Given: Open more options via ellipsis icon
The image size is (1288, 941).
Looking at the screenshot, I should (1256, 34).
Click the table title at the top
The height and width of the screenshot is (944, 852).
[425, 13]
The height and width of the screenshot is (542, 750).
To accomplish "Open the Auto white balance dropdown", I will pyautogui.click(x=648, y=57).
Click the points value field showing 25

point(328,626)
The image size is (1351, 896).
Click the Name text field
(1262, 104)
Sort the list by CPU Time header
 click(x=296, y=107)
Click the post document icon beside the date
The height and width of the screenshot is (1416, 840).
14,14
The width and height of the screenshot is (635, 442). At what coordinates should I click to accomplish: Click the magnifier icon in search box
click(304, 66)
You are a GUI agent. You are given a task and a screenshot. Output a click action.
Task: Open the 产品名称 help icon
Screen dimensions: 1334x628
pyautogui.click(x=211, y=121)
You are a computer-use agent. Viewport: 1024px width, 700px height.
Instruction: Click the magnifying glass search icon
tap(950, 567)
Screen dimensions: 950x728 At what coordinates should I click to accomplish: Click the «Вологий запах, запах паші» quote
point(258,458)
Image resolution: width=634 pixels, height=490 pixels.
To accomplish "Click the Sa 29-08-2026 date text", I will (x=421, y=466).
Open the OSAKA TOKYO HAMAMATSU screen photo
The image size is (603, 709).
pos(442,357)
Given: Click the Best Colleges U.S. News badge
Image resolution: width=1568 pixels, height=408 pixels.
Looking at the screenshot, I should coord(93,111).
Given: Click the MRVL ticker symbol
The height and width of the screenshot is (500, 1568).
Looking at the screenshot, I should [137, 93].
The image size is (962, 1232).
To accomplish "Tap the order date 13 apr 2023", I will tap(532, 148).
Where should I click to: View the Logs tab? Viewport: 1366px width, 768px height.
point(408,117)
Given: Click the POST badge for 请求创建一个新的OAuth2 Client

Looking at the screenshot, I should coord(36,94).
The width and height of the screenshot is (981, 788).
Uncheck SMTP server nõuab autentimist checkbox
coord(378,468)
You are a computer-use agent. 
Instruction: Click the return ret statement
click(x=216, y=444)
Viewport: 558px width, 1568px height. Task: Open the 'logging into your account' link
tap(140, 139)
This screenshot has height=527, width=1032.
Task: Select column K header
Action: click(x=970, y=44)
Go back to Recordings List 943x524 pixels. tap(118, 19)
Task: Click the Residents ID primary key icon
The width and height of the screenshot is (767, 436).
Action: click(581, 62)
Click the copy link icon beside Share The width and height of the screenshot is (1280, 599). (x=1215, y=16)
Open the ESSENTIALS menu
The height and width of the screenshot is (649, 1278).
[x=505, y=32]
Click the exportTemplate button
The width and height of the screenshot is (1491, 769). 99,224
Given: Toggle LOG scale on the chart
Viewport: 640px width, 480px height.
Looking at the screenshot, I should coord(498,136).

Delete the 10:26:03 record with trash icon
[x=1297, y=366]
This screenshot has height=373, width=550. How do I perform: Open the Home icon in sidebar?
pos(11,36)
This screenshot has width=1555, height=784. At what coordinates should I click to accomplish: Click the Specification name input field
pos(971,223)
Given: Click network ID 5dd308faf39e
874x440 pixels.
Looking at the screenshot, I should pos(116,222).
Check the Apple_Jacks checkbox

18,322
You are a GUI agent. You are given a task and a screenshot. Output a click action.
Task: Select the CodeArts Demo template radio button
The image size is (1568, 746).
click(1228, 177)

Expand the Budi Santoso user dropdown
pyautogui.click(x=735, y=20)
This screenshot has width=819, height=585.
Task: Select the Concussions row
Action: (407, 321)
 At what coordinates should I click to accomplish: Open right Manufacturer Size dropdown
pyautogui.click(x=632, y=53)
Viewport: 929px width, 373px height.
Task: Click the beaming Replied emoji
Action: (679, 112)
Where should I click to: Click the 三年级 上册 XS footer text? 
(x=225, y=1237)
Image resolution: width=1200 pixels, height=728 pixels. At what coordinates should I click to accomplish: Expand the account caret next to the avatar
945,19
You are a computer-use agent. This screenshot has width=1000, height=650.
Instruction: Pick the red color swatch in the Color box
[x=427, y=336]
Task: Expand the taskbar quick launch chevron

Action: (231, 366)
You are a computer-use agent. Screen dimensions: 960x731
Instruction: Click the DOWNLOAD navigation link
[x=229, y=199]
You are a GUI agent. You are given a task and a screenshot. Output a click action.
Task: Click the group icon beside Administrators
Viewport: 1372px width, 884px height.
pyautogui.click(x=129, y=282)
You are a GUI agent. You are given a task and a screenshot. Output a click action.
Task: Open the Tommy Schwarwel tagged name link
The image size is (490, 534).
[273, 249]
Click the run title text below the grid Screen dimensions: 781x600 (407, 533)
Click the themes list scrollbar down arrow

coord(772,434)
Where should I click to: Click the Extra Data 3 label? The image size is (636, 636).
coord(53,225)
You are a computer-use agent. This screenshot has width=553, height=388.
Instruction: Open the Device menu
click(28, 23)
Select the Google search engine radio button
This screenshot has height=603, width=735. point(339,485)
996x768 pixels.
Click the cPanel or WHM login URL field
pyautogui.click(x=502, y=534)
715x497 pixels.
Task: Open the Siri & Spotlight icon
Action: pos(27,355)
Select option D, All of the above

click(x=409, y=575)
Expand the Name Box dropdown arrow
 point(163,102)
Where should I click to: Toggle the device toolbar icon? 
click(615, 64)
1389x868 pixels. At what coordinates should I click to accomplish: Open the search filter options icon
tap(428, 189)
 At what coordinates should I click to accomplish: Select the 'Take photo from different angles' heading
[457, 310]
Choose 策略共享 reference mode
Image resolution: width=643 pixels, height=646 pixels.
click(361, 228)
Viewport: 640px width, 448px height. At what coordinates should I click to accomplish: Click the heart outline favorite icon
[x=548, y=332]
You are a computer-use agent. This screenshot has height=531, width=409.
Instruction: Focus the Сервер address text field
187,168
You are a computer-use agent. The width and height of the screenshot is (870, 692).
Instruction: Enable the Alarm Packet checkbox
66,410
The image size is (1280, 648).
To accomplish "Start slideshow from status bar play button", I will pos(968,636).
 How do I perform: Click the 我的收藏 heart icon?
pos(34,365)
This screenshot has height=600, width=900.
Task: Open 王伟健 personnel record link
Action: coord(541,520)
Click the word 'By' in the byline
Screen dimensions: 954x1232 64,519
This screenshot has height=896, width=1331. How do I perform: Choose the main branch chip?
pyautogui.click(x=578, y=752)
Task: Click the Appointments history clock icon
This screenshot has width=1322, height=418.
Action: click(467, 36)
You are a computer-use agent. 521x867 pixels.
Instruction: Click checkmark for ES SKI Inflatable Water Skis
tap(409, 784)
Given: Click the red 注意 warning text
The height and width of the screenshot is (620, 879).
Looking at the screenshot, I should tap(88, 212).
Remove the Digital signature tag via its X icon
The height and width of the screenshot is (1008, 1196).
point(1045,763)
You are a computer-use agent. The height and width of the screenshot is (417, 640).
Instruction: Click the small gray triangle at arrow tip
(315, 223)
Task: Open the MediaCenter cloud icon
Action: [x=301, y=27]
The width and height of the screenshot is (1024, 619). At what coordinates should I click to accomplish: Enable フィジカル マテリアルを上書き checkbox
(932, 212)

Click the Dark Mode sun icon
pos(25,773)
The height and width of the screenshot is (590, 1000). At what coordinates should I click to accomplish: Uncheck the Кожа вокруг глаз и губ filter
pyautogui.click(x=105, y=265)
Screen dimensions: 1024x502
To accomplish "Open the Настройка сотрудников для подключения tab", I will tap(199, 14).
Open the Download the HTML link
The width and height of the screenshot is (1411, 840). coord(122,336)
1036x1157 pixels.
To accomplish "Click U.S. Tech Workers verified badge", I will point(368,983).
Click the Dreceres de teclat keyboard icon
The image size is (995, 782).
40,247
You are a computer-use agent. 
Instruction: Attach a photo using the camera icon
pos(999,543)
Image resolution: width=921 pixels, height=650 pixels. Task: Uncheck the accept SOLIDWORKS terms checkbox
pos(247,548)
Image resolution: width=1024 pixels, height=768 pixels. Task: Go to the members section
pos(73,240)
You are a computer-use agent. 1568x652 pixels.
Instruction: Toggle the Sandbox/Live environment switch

________________________

• WHAT TO PRODUCE: Show every line above where "computer" is found.

• ANSWER FOR THE TASK:
You are a computer-use agent. Viewport: 1024px width, 700px height.
You are a computer-use agent. 
You are a computer-use agent. This screenshot has width=1000, height=650.
You are a computer-use agent. Screen dimensions: 960x731
You are a computer-use agent. This screenshot has width=553, height=388.
You are a computer-use agent. This screenshot has height=531, width=409.
You are a computer-use agent. The width and height of the screenshot is (870, 692).
You are a computer-use agent. 521x867 pixels.
You are a computer-use agent. The height and width of the screenshot is (417, 640).
You are a computer-use agent. 
You are a computer-use agent. 1568x652 pixels.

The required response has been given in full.